Migranti: Jaiteh, 18 anni, sognava un lavoro, ha trovato la morte

CATANZARO – “La tendopoli della morte continua a seminare vittime innocenti mentre viene assurdamente sancita la fine dei progetti Sprar e liquidata una esperienza come quella di Riace che costituisce un esempio concreto di accoglienza e di integrazione civile”. E’ quanto si legge in una nota a firma del presidente della Regione Calabria a proposito della morte, l’ennesima, di un giovane migrante nel rogo di una tenda di fortuna ai margini del campo profughi di San Ferdinando, centro della Piana di Gioia Tauro.

“Una giovane vita distrutta” aggiunge Mario Oliverio. “Jaiteh Suruwa, 18 anni, a cui va il mio commosso pensiero, venuto dal Gambia per trovare lavoro, ha trovato la morte nella baraccopoli di San Ferdinando. La stessa nella quale, circa un anno fa, ha perso la vita Becky Moses, 26 anni. Entrambi privati dell’accoglienza Sprar, il primo a Gioiosa Ionica e la seconda a Riace”.

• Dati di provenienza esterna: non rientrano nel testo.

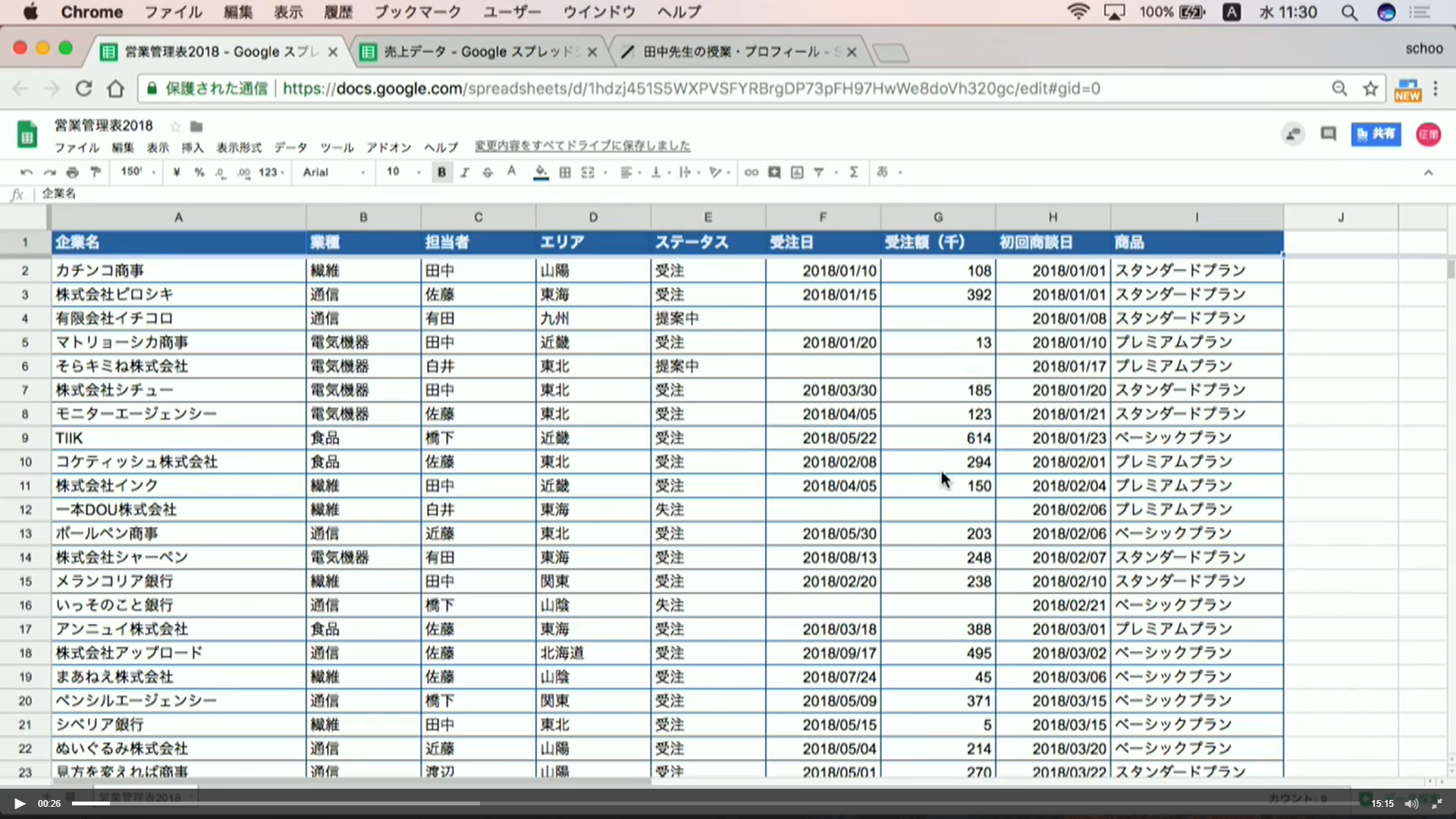1456x819 pixels.
Task: Click the blue 共有 share button
Action: [1377, 133]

Per il governatore della Calabria “la morte del giovane Suruwa [nella foto, ndr] impone una netta inversione di rotta. La baraccopoli della morte e della mortificazione della vita deve essere smantellata. Il Governo, il ministro dell’Interno, Matteo Salvini, assumano immediate iniziative per soluzioni adeguate ad una accoglienza degna di un Paese civile”.